===== Source document =====

Technically the GitHub TOS is in itself a license; much like how you can dual-license code, uploading to GitHub is its own license grant separate from the license of the code you're granting to anyone who wants to use it for their own purposes. LICENSE.txt/md is not the only way to grant access to code you write.

jacquesm · on Jan 6, 2023

GitHub's TOS is subject to change so that doesn't hold water. Tomorrow they could claim in their TOS you owe them your firstborn if you upload code to GitHub but that doesn't mean that you are bound by those terms because they cross the reasonable expectation of what you are signing up for. Granting Microsoft a blanket license to use your code in any way they see fit was not a part of the deal for GitHub, and as far as I know it still isn't for code that you claim copyright on. If you release your code into the public domain or use a license that is so permissive that anybody can use it at will, even without attribution that would make it fair game.

dangus · on Jan 6, 2023

Well, that's why major TOS changes are accompanied by the option to discontinue using that service. Usually they say that continuing to use the service after a certain date constitutes your agreement to the new terms.

I think we're over here in our armchairs weirdly assuming that GitHub doesn't have any lawyers working for them. I think they know they're legally in the clear on CoPilot.

I'm not at all a lawyer, but in my opinion we observe that the non-automated version of AI-generated works (the act of making art and prose in the style of an existing copyright work based on the artist's observation of that work) is not illegal. The only thing that AI introduces is automation.

jacquesm · on Jan 6, 2023

I see Copilot as a trial balloon. If they get away with it you can expect the next move to appropriate the body of open source that is GitHub. Why the archenemy of open source should suddenly be trusted to play nice is something I really can't grasp.

robertlagrant · on Jan 6, 2023

It's not sudden - they've owned it for a while now.

What I can't understand is people feel locked into Github because of the social features. To me they seem the least important part of Github, particularly with so many OSS projects running communities on Discord or Slack.

hyperdimension · on Jan 7, 2023

> The only thing that AI introduces is automation.

Hmm...Automated Inference? Automatic Infringement? Maybe we can make a nice backronym out of this.

smoldesu · on Jan 6, 2023

GitHub is still subject to the terms of your license though; they can impose whatever rules they want on you service-wise, but their use of your software should be dictated by the accompanying LICENSE file.

To illustrate: GitHub could delete any project they want, and there would be no real recourse for the project's author. That is a service decision that they reserve the right to impose via their TOS. However, if they were to steal code from a user's private repository and violate the license therein, the author could sue for theft of intellectual property.

judge2020 · on Jan 6, 2023

> GitHub is still subject to the terms of your license though; they can impose whatever rules they want on you service-wise, but their use of your software should be dictated by the accompanying LICENSE file.

=====

Set of tasks:
1) List every distinct username that appears in the GitHub licensing thread, counting each name only once.
2) In the GitHub licensing thread, what does smoldesu say an author could do if GitHub stole code from a private repository and violated its license?

===== Data excerpt =====

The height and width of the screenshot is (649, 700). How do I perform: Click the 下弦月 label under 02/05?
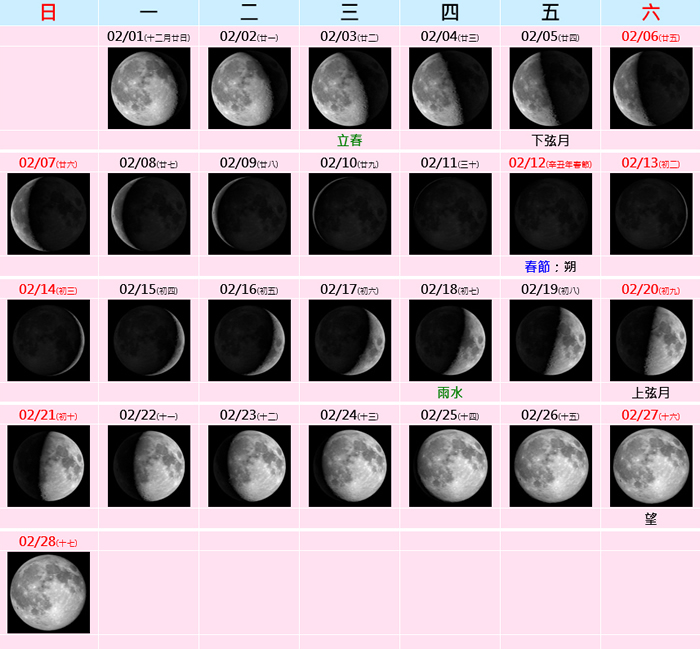click(551, 141)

=====

Responses for each task:
1) jacquesm, dangus, robertlagrant, hyperdimension, smoldesu, judge2020

2) The author could sue for theft of intellectual property.